- [TASK GOAL]
Reproduce every line of the material below verbatim.

------

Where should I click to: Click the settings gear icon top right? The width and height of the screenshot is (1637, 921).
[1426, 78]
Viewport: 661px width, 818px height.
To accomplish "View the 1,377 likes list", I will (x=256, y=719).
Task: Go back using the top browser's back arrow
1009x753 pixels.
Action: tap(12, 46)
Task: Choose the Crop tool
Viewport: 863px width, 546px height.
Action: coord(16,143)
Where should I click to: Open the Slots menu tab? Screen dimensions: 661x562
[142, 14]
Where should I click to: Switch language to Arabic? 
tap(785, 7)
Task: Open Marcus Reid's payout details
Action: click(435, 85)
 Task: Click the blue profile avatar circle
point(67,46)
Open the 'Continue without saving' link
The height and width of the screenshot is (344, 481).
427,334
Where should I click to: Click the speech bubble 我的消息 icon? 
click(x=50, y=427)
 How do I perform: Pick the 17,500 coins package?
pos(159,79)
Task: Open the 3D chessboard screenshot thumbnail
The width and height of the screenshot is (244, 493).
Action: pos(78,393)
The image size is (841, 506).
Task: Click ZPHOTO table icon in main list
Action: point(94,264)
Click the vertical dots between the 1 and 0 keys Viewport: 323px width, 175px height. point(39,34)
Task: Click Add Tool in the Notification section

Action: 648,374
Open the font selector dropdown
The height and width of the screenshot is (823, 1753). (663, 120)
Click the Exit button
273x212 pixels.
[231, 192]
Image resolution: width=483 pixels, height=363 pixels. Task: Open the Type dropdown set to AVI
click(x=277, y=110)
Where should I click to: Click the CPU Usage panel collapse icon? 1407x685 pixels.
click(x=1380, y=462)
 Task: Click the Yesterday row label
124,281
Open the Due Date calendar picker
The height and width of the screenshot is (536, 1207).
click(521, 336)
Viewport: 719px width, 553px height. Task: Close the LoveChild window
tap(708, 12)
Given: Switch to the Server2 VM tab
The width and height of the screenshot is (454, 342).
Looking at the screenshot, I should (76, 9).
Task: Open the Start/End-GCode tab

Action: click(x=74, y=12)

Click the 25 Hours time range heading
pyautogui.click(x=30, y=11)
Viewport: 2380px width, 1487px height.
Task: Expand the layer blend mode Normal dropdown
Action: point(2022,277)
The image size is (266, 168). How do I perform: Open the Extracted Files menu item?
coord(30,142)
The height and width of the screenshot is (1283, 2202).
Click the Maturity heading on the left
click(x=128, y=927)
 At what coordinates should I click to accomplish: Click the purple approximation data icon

------

- [ANSWER IN FULL]
Where should I click to: Click the settings gear icon top right? The width and height of the screenshot is (1637, 921).
[1426, 78]
Viewport: 661px width, 818px height.
To accomplish "View the 1,377 likes list", I will (x=256, y=719).
Task: Go back using the top browser's back arrow
1009x753 pixels.
Action: tap(12, 46)
Task: Choose the Crop tool
Viewport: 863px width, 546px height.
Action: coord(16,143)
Where should I click to: Open the Slots menu tab? Screen dimensions: 661x562
[142, 14]
Where should I click to: Switch language to Arabic? 
tap(785, 7)
Task: Open Marcus Reid's payout details
Action: click(435, 85)
 Task: Click the blue profile avatar circle
point(67,46)
Open the 'Continue without saving' link
The height and width of the screenshot is (344, 481).
427,334
Where should I click to: Click the speech bubble 我的消息 icon? 
click(x=50, y=427)
 How do I perform: Pick the 17,500 coins package?
pos(159,79)
Task: Open the 3D chessboard screenshot thumbnail
The width and height of the screenshot is (244, 493).
Action: pos(78,393)
The image size is (841, 506).
Task: Click ZPHOTO table icon in main list
Action: point(94,264)
Click the vertical dots between the 1 and 0 keys Viewport: 323px width, 175px height. point(39,34)
Task: Click Add Tool in the Notification section

Action: 648,374
Open the font selector dropdown
The height and width of the screenshot is (823, 1753). (663, 120)
Click the Exit button
273x212 pixels.
[231, 192]
Image resolution: width=483 pixels, height=363 pixels. Task: Open the Type dropdown set to AVI
click(x=277, y=110)
Where should I click to: Click the CPU Usage panel collapse icon? 1407x685 pixels.
click(x=1380, y=462)
 Task: Click the Yesterday row label
124,281
Open the Due Date calendar picker
The height and width of the screenshot is (536, 1207).
click(521, 336)
Viewport: 719px width, 553px height. Task: Close the LoveChild window
tap(708, 12)
Given: Switch to the Server2 VM tab
The width and height of the screenshot is (454, 342).
Looking at the screenshot, I should (76, 9).
Task: Open the Start/End-GCode tab

Action: click(x=74, y=12)

Click the 25 Hours time range heading
pyautogui.click(x=30, y=11)
Viewport: 2380px width, 1487px height.
Task: Expand the layer blend mode Normal dropdown
Action: point(2022,277)
The image size is (266, 168). How do I perform: Open the Extracted Files menu item?
coord(30,142)
The height and width of the screenshot is (1283, 2202).
Click the Maturity heading on the left
click(x=128, y=927)
 At what coordinates should I click to accomplish: Click the purple approximation data icon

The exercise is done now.